Interleukin (IL)-10, an anti-inflammatory cytokine, preserves endothelial function during acute inflammation. We tested the hypotheses that IL-10 plays a protective role in blood vessels during diabetes by suppressing impairment of endothelium-dependent relaxation and that protection by IL-10 is mediated by effects on superoxide (O2−). Streptozotocin (150 mg/kg i.p.) or citrate buffer was injected into IL-10–deficient (IL-10−/−) mice and wild-type controls (IL-10+/+). In IL-10+/+ and IL-10−/− mice, blood glucose levels were ∼120 mg/dl after citrate administration and ∼400 mg/dl after streptozotocin administration. Vasorelaxation was examined in arteries in vitro 12–16 weeks later. Maximum relaxation to acetylcholine (30 μmol/l) was 88 ± 3% (means ± SE) in nondiabetic mice and 84 ± 3% in diabetic IL-10+ /+ mice (P > 0.05). Thus, at this time point, diabetes did not impair endothelium-dependent relaxation in vessels in wild-type mice. In contrast, maximum relaxation in vessels from diabetic IL-10−/− mice was significantly decreased (74 ± 5%) compared with nondiabetic IL-10−/− mice (93 ± 2%, P < 0.05). Superoxide dismutase with polyethylene glycol (PEG-SOD) restored impaired responses to acetylcholine to levels seen in controls.

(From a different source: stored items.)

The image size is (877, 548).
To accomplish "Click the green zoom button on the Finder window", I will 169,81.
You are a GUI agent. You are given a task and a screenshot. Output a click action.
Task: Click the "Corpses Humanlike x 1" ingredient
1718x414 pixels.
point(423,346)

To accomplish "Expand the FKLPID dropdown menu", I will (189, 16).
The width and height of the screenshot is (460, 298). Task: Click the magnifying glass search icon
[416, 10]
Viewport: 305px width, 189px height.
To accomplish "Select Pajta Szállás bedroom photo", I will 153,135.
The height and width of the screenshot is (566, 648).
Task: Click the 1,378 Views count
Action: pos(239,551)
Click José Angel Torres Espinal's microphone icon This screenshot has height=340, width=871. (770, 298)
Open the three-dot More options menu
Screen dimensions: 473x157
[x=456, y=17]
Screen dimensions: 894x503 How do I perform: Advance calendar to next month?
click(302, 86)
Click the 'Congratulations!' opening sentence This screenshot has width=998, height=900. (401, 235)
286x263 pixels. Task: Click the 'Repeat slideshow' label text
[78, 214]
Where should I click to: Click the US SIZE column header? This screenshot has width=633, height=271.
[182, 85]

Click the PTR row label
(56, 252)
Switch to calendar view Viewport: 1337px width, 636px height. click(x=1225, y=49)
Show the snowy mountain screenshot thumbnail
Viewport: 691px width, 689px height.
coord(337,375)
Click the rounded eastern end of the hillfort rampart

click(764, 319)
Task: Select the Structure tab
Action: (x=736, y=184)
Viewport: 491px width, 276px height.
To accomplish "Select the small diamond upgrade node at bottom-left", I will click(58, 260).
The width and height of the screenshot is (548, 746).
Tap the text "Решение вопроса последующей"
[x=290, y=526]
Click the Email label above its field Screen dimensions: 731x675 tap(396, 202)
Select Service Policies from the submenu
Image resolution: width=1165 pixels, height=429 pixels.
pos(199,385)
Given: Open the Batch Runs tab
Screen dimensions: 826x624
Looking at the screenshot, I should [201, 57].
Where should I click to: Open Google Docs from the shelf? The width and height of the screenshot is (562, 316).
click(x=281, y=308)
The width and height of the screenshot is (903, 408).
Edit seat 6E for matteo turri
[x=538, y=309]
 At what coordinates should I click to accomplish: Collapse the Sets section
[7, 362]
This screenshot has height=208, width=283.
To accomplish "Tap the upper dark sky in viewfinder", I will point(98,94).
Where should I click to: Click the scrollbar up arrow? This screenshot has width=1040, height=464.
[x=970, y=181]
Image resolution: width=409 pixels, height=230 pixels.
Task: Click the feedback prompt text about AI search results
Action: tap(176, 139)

Responses to acetylcholine also were improved by allopurinol (an inhibitor of xanthine oxidase) in vessels from diabetic IL-10− /− mice. Thus, diabetes produces greater impairment of relaxation to acetylcholine in IL-10−/− mice than in IL-10+/ + mice. These findings provide direct evidence that IL-10 impedes mechanisms of endothelial dysfunction during diabetes. Restoration of vasorelaxation with PEG-SOD or allopurinol suggests that the mechanism(s) by which IL-10 preserves endothelium-dependent vasorelaxation involves O2−, perhaps by reducing production of O2− by xanthine oxidase.